要运行这个网络的一个步骤，我们需要传入一个输入（本例中，输入是当前字母的张量）和一个之前的隐藏状态（第一个代码块中用零初始化的）。我们将得到输出值（每种语言的概率）和下一个隐藏状态（我们为下一个步骤保留它）。

input = letterToTensor('A')
hidden =torch.zeros(1, n_hidden)

output, next_hidden = rnn(input, hidden)

为了提高效率，我们不希望为每一步创建新的 Tensor，因此我们将使用 lineToTensor 而不是 letterToTensor，并使用切片。这可以通过预先计算批量 Tensors 达成进一步优化。

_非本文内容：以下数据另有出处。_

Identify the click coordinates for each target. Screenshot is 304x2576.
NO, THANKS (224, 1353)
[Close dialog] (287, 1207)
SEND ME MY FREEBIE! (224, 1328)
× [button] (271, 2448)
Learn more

input = lineToTensor('Albert')
hidden = torch.zeros(1, n_hidden)

output, next_hidden = rnn(input[0], hidden)
print(output)

1
2
3

tensor([[-2.8252, -2.9202, -2.8685, -2.8023, -2.9007, -2.9530, -2.9002, -2.8764,
         -2.9512, -2.9461, -2.8628, -2.9676, -2.8661, -2.9226, -2.9126, -2.8640,
         -2.8239, -2.8826]], grad_fn=<LogSoftmaxBackward>)

可见输出值是一个 <1 x n_categories> 张量，其中的每一项都是对应类别的似然度（值越大越相似）。

训练¶

准备训练¶

在进入训练之前，我们应该做编写一些辅助函数。第一个是解释网络的输出，让我们直到每个类别的似然度。我们可用 Tensor.topk 获取最大值的索引。

def categoryFromOutput(output):
    top_n, top_i = output.topk(1)
    category_i = top_i[0].item()
    return all_categories[category_i], category_i

print(categoryFromOutput(output))

1	('Dutch', 3)

我们还需要能够快速的得到训练样本(名字及其语言)的函数：

import random

def randomChoice(l):
    return l[random.randint(0, len(l) - 1)]

def randomTrainingExample():
    category = randomChoice(all_categories)
    line = randomChoice(category_lines[category])
    category_tensor = torch.tensor([all_categories.index(category)], dtype=torch.long)
    line_tensor = lineToTensor(line)
    return category, line, category_tensor, line_tensor

for i in range(10):
    category, line, category_tensor, line_tensor = randomTrainingExample()
    print('category =', category, '/ line =', line)

category = Greek / line = Stroggylis
category = Italian / line = Nicolai
category = Korean / line = Yu
category = French / line = Lebeau
category = Arabic / line = Botros
category = Polish / line = Piatek
category = Dutch / line = Middelburg
category = German / line = Lenz
category = Russian / line = Levish
category = Japanese / line = Onoe

训练网络¶

现在，只要一堆样本就可以训练这个网络了，让它做出猜测，然后告诉它是对是错。

因为 RNN 的最后一层是 nn.LogSoftmax，损失函数 nn.NLLLoss 是合适的。

1	criterion = nn.NLLLoss()

每一轮训练都将：

创建输入和目标张量
创建零值初始化的隐藏状态
读取每个字母，并
- 为下个字母保留隐藏状态
比较最终输出和目标
反向传播
返回输出和损失

learning_rate = 0.005 # If you set this too high, it might explode. If too low, it might not learn

def train(category_tensor, line_tensor):
    hidden = rnn.initHidden()

    rnn.zero_grad()

    for i in range(line_tensor.size()[0]):
        output, hidden = rnn(line_tensor[i], hidden)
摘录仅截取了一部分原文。